Halberstam tells us that Belichick entered the world as the son of a lifer. He was the son of former Navy football coach and scout, Steve Belichick, who was once considered the preeminent football scout in the country. His father, however, never made much money and never enjoyed much fame outside the "hermetically sealed" world of coaching. And he lived (as did the family) with the special uncertainty of a coach - a world without guarantees. Steve felt the job of a good coach was to encourage a boy's better self, to let his confidence grow and to do it ever so gently.
Bill Belichick, well beyond his years in understanding football, went on to Weslyan, a small college in New England.
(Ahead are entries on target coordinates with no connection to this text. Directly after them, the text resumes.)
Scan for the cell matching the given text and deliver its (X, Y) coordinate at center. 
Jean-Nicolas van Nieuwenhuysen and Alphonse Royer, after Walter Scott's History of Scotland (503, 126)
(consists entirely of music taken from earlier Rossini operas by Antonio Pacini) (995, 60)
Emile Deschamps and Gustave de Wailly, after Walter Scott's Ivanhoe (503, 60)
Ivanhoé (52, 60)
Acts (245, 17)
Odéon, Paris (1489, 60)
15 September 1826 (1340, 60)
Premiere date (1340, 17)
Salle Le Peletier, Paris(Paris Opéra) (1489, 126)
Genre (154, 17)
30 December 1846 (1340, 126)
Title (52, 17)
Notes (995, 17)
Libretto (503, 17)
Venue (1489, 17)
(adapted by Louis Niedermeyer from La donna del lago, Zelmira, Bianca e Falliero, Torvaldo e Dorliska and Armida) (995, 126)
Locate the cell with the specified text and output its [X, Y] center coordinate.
While he played football, he had difficulty, as his size and lack of speed worked against him. He also played lacrosse and enjoyed it immensely, mostly because he admired the coach. The coach had no real knowledge of the game but knew exactly how to handle his players and how to listen to them and use them well. He learned then that players respected coaches who could help them play better and who knew things they did not know. Respect did not flow from a loud and commanding voice, but rather knowledge.
"The Education of a Coach" also details Belichick's early years in the NFL. When he entered the league, he had been a young man teaching older men. He needed to prove to them he was an authority figure so he remained more aloof and more authoritarian than most coaches or teachers working their first jobs. And since he was not imposing in physical terms, he would have to make up for his size by dint of willpower. He was most comfortable with a stern game face - being serious and completely disciplined. Many wondered if there was a time when Belichick ever laughed and relaxed.
Over the years, the back-channel word on Belichick was that he was a brilliant coordinator but doomed to be that and nothing more. When he got the New England head coach position, Belichick knew that this might be his last best chance.
Halberstam details key relationships and turning points in Belichick's career including the complicated relationship he had with Bill Parcells, one that was beneficial but different for both men; a defining moment with the Giants Gary Jeter when Jeter issued a challenge to a young Belichick, with Belichick granting his wish to Jeter's regret; the impact of Al Davis' rating players everyday to keep both players and coaches alert allowing no one to rest on the past; and many of uncommonly talented men who had been wonderful teachers.
Belichick is driven by brain power and by his fascination with the challenge that pro football represented to the mind of the coach as well as the bodies of the players. And, along the way, Belichick, a lifer, has always understood and taught that residence at top was a product of good fortune as well as talent, planning and willpower.
Those interested in Bill Belichick, the emergence of the New England Patriots as a NFL powerhouse, leadership development, or professional football will thoroughly enjoy "The Education of a Coach." Halberstam captures this and more.